Stored data entries:
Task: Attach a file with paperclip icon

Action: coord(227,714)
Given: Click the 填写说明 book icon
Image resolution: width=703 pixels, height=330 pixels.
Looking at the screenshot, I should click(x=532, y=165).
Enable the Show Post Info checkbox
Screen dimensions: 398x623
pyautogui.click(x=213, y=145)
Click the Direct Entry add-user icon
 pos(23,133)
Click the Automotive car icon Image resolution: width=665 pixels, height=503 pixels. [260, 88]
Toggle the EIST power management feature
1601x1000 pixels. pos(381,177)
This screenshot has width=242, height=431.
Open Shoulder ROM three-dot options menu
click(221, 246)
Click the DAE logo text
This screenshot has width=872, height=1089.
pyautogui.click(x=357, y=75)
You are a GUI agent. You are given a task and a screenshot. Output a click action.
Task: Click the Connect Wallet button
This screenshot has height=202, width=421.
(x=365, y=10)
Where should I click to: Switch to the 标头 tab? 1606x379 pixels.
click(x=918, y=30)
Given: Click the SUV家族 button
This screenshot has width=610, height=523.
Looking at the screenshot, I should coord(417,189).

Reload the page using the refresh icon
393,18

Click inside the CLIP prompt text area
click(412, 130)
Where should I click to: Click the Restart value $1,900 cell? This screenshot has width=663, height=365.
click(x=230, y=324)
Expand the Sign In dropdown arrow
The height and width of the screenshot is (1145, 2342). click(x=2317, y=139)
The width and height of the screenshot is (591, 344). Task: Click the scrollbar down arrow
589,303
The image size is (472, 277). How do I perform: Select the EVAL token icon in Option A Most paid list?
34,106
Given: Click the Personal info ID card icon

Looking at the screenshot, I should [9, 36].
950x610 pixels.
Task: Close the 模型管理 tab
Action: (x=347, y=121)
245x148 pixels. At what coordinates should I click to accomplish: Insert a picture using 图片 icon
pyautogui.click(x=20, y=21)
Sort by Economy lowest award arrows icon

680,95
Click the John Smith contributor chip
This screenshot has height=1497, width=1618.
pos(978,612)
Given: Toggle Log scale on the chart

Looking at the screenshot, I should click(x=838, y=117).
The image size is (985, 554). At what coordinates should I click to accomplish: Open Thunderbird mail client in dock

- What you will do -
For this task, print the records again exactly as they appear.

- Solution -
Task: Attach a file with paperclip icon

Action: coord(227,714)
Given: Click the 填写说明 book icon
Image resolution: width=703 pixels, height=330 pixels.
Looking at the screenshot, I should click(x=532, y=165).
Enable the Show Post Info checkbox
Screen dimensions: 398x623
pyautogui.click(x=213, y=145)
Click the Direct Entry add-user icon
 pos(23,133)
Click the Automotive car icon Image resolution: width=665 pixels, height=503 pixels. [260, 88]
Toggle the EIST power management feature
1601x1000 pixels. pos(381,177)
This screenshot has width=242, height=431.
Open Shoulder ROM three-dot options menu
click(221, 246)
Click the DAE logo text
This screenshot has width=872, height=1089.
pyautogui.click(x=357, y=75)
You are a GUI agent. You are given a task and a screenshot. Output a click action.
Task: Click the Connect Wallet button
This screenshot has height=202, width=421.
(x=365, y=10)
Where should I click to: Switch to the 标头 tab? 1606x379 pixels.
click(x=918, y=30)
Given: Click the SUV家族 button
This screenshot has width=610, height=523.
Looking at the screenshot, I should coord(417,189).

Reload the page using the refresh icon
393,18

Click inside the CLIP prompt text area
click(412, 130)
Where should I click to: Click the Restart value $1,900 cell? This screenshot has width=663, height=365.
click(x=230, y=324)
Expand the Sign In dropdown arrow
The height and width of the screenshot is (1145, 2342). click(x=2317, y=139)
The width and height of the screenshot is (591, 344). Task: Click the scrollbar down arrow
589,303
The image size is (472, 277). How do I perform: Select the EVAL token icon in Option A Most paid list?
34,106
Given: Click the Personal info ID card icon

Looking at the screenshot, I should [9, 36].
950x610 pixels.
Task: Close the 模型管理 tab
Action: (x=347, y=121)
245x148 pixels. At what coordinates should I click to accomplish: Insert a picture using 图片 icon
pyautogui.click(x=20, y=21)
Sort by Economy lowest award arrows icon

680,95
Click the John Smith contributor chip
This screenshot has height=1497, width=1618.
pos(978,612)
Given: Toggle Log scale on the chart

Looking at the screenshot, I should click(x=838, y=117).
The image size is (985, 554). At what coordinates should I click to accomplish: Open Thunderbird mail client in dock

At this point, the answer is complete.